Clang vs. Clang

Original Article ↗ Hacker News Discussion ↗

Undefined Behavior and Responsibility

  • Large part of the thread debates whether compiler miscompilations under UB are “compiler bugs” or “programmer bugs.”
  • One side: if code has UB, it’s fundamentally incorrect; relying on coincidental behavior of a specific compiler version is irresponsible.
  • Other side: standards and compilers have expanded UB aggressively to enable marginal optimizations, shifting costs and breakage onto users; for legacy C code this is practically unmanageable.
  • Distinction between UB vs “erroneous but defined at compile time” behavior is discussed; many argue more things should be implementation-defined instead of UB.

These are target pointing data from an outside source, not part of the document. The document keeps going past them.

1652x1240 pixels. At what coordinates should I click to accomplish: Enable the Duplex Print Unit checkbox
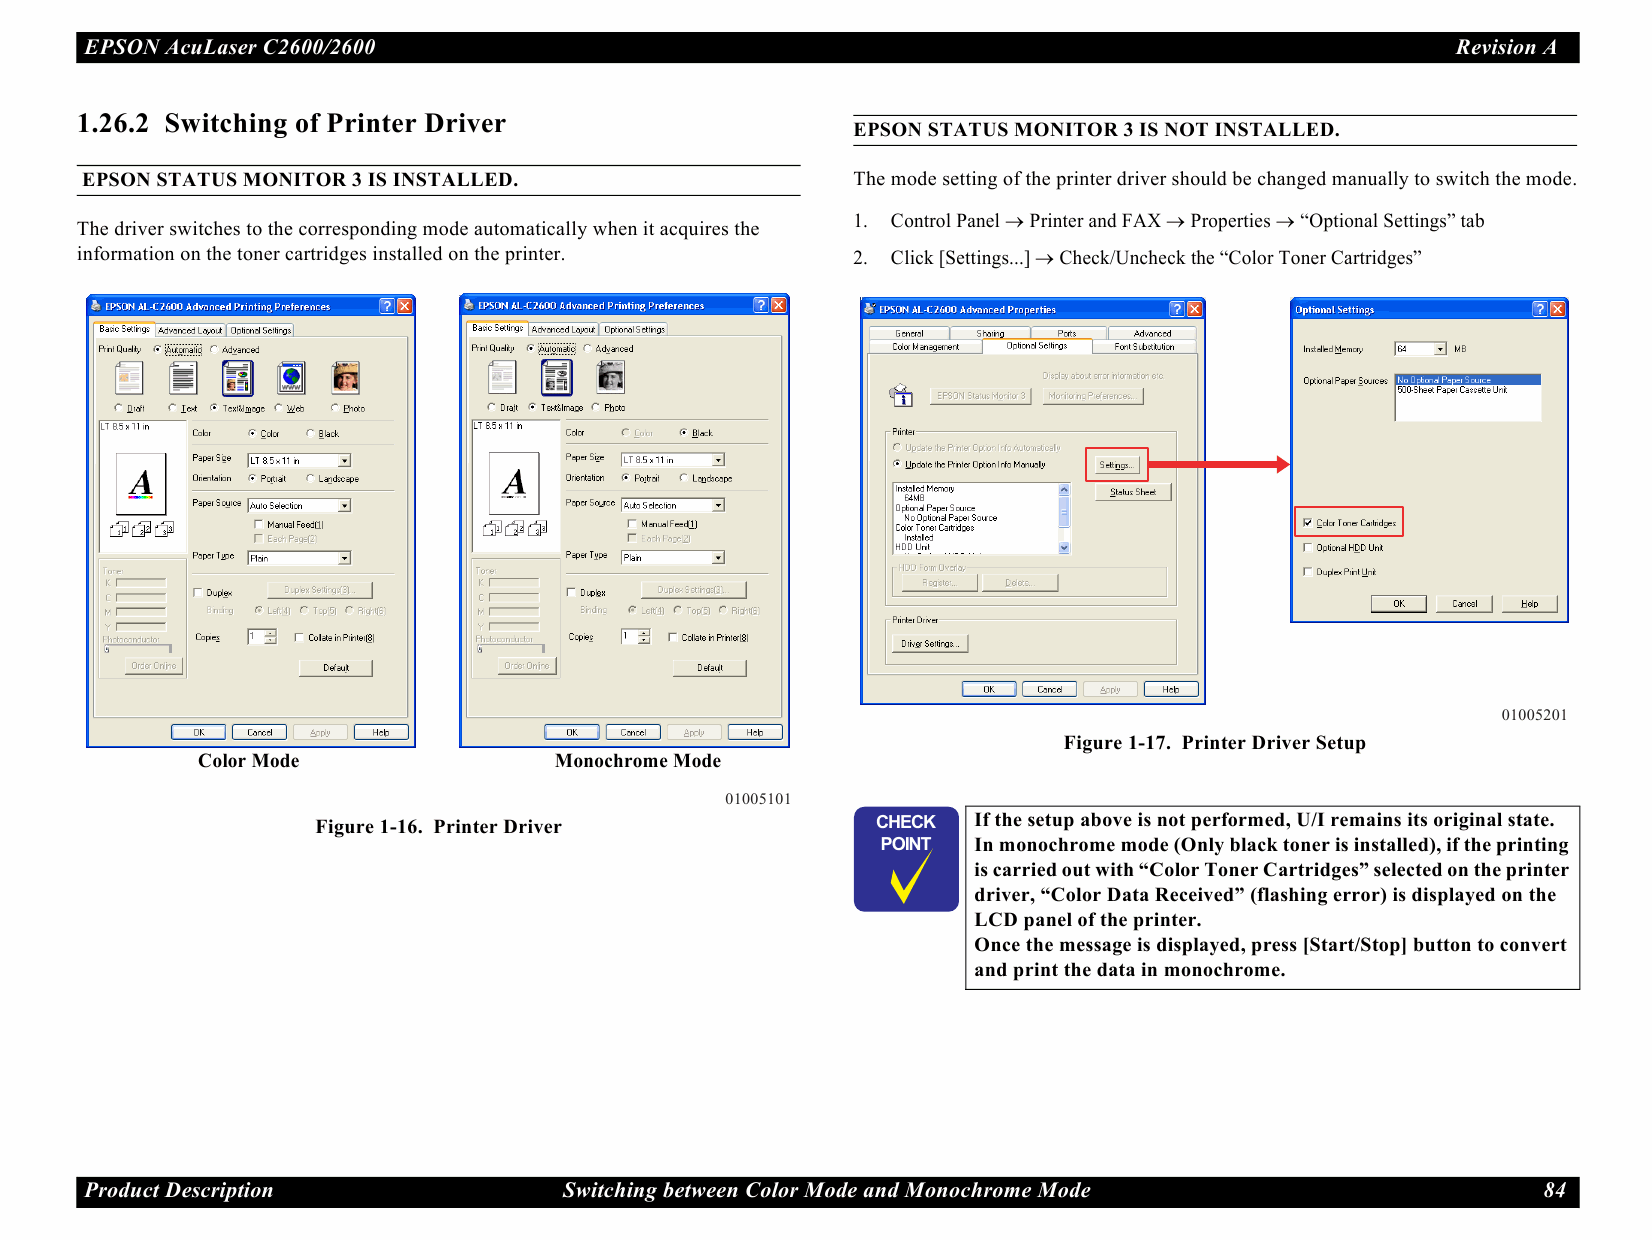(1308, 572)
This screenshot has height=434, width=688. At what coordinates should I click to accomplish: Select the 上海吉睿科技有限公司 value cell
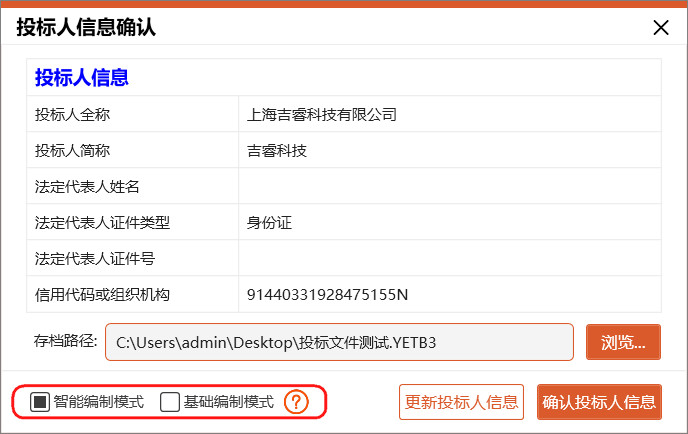pos(322,114)
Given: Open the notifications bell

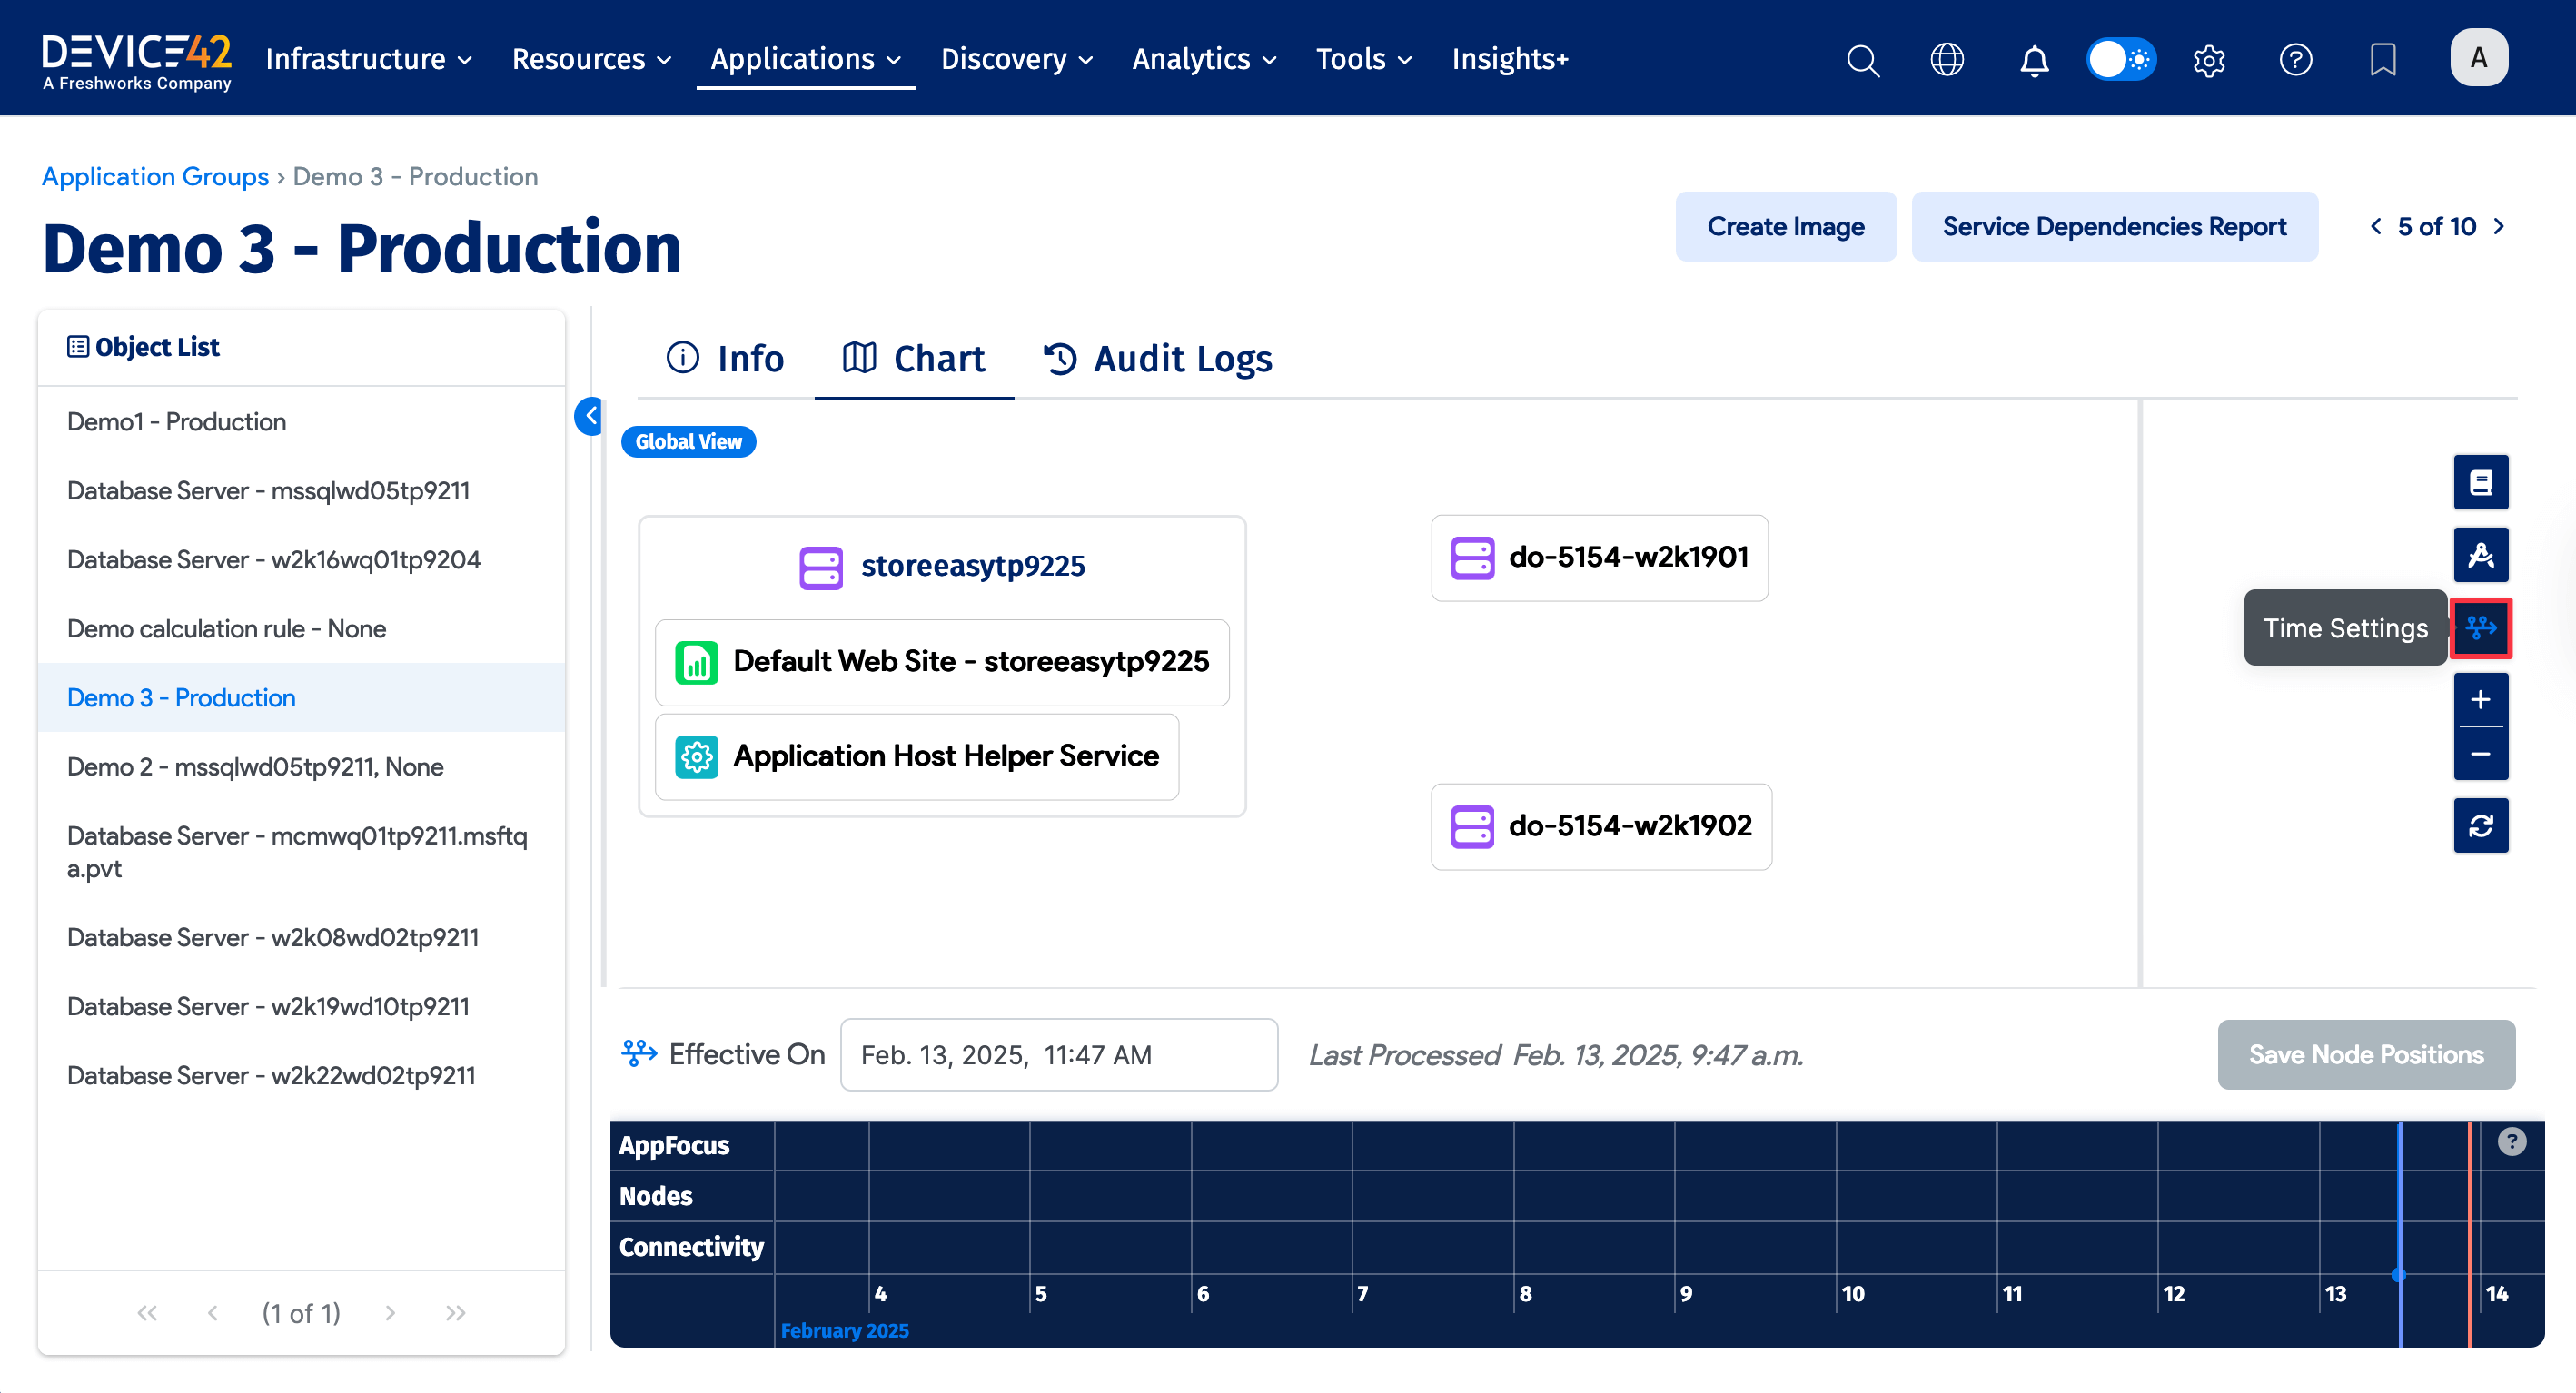Looking at the screenshot, I should pos(2034,60).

Constant-Time Crypto & Timing Attacks

  • Core complaint: optimizing compilers rewrite constant‑time, branchless crypto routines into branching or data‑dependent code, breaking side‑channel resistance.
  • Counterpoint: C’s semantics do not include timing as observable behavior; constant‑time requirements are outside the language model.
  • Several note that even assembly doesn’t fully solve timing issues on modern CPUs without special hardware modes; some architectures have DOIT/DOITM-like features, but often only controllable by the OS.
  • Consensus: constant‑time crypto in portable C is extremely fragile; some argue it’s effectively impossible.

Suitability of C/C++ and Alternatives

  • Many argue C/C++ are simply the wrong tools for constant‑time or high‑assurance security code; suggest new languages or DSLs with explicit timing or safety guarantees.
  • Others defend C as still viable with careful discipline, sanitizers, and coding rules, especially outside security‑critical domains.
  • Rust is mentioned: safer by default, but still relies on UB in unsafe code and LLVM’s optimizer.

Optimization Benefits vs Costs

  • Some posters claim modern optimizations yield modest real‑world speedups (e.g., ~10–20% over decade‑old LLVM) for greatly increased complexity and compile time.
  • Others counter that even single‑digit percentage improvements are economically huge at large scale, explaining continued investment in aggressive optimization.

Proposed Solutions and Tooling

  • Suggested mechanisms: per‑function attributes/pragma to disable certain optimizations, constant‑time annotations, “boring” or restricted C dialects, or special optimization levels (e.g., “no new branches”).
  • Sanitizers (UBSAN, ASAN), static analysis, and CI are widely recommended to detect UB, though people disagree how much UB they actually catch and how hard UB is to avoid in practice.